Perhaps he was swayed by the spectacular response to calls last fall for help following Hurricane Lili's devastating march across Cuba. After all, sister station WQBA had broken ranks with strident exile ideologues and had spearheaded the Catholic Church's relief effort. Direct aid to those living in Cuba? Another taboo shattered.

Or maybe he was bolstered by the initial success of the local group known as Artsave, a coalition of numerous arts organizations and influential individuals dedicated to protecting and advancing constitutionally guaranteed rights of free expression. Any group that could attract to its executive committee people such as Adora Obi Nweze, Joaquin Blaya, Jay Weiss, Aida Levitan, T. Willard Fair, and Janet McAliley certainly had to represent a new hope for tolerance in this fractious town.

Whatever it was that inspired Reyes's optimism, his effort to fill the airwaves with terrific Cuban music was newsworthy -- at least as far as we were concerned. General manager Luis Diaz Albertini did express some doubts to Ackerman: "If we find we are creating real problems for the community," he said, "then we will take a hard look at taking the music off the air." But he also sounded somewhat positive: "The decision more or less was made by our audience, and our main responsibility is to them."

All that changed with a couple of telephoned death threats,some canceled advertising, and a bomb scare.

The scenario is so familiar it's hardly worth repeating here. Spanish-language talk-show demagogues pick up the scent and whip their listeners into an irrational frenzy. Spooked advertisers pull their commercials from the air. And some lunatic (in this case, according to police, an elderly man) then applies the coup de grace (in this case, a phony bomb threat). Diaz Albertini folded like a wet rag. "I made a mistake," he whimpered to El Nuevo Herald. "I should have stopped this from the first day."

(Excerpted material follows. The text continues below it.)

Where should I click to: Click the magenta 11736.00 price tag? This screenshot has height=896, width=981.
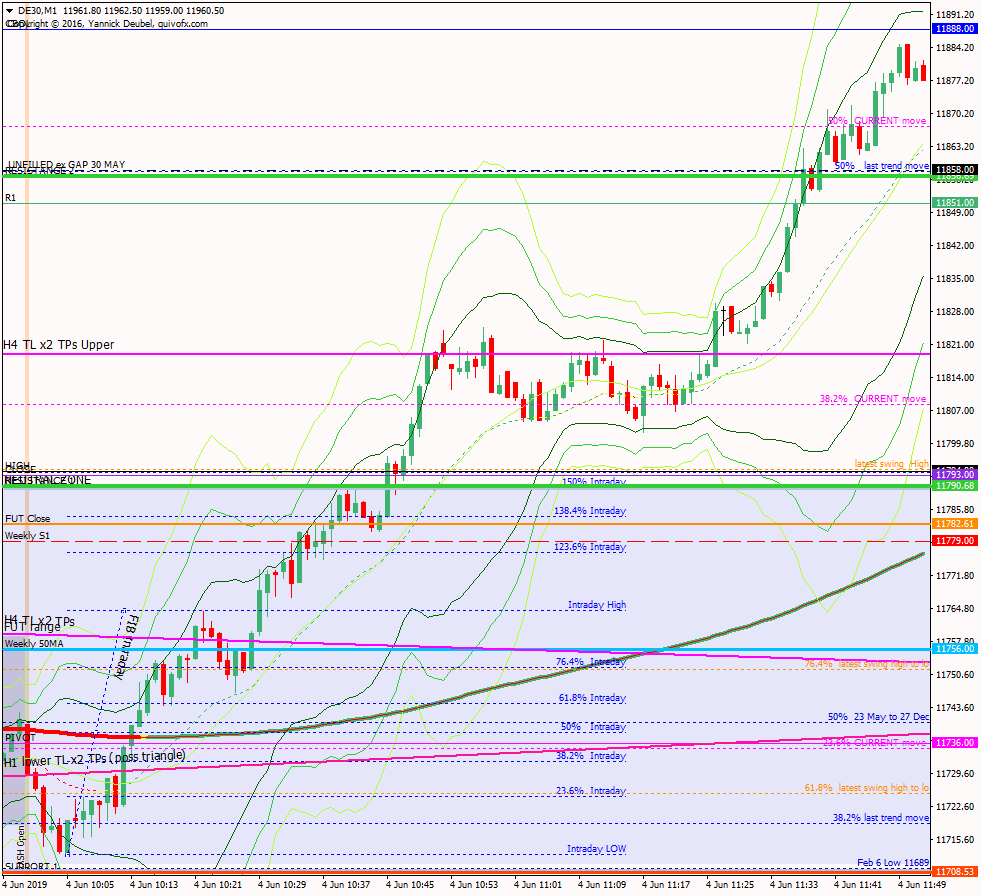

And so nothing has changed, really. If you want to tune your radio to a certain style of music, or go to concerts by a particular kind of musician, or view art by a specific type of painter, or consider the thoughts of a special sort of scholar, you're probably going to have to do so elsewhere.

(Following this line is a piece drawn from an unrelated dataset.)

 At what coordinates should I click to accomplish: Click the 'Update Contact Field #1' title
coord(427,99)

But maybe someday we'll hear again from those hundreds of listeners who applauded Gino Latino and his bold moves. Maybe they'll express their sentiments by boycotting those WTRO advertisers who jumped ship. Who knows, maybe we'll see them marching in protest in front of the station's Coral Way headquarters, and maybe they'll be joined by all those heavyweights on Artsave's executive committee. Maybe a couple of local musicians and artists who don't particularly care for censorship will also grab picket signs. And maybe that fabled silent majority of Miami Hispanics will awaken and stay awake -- at least long enough to give the rest of us a chance to finish listening to Los Van Van's latest.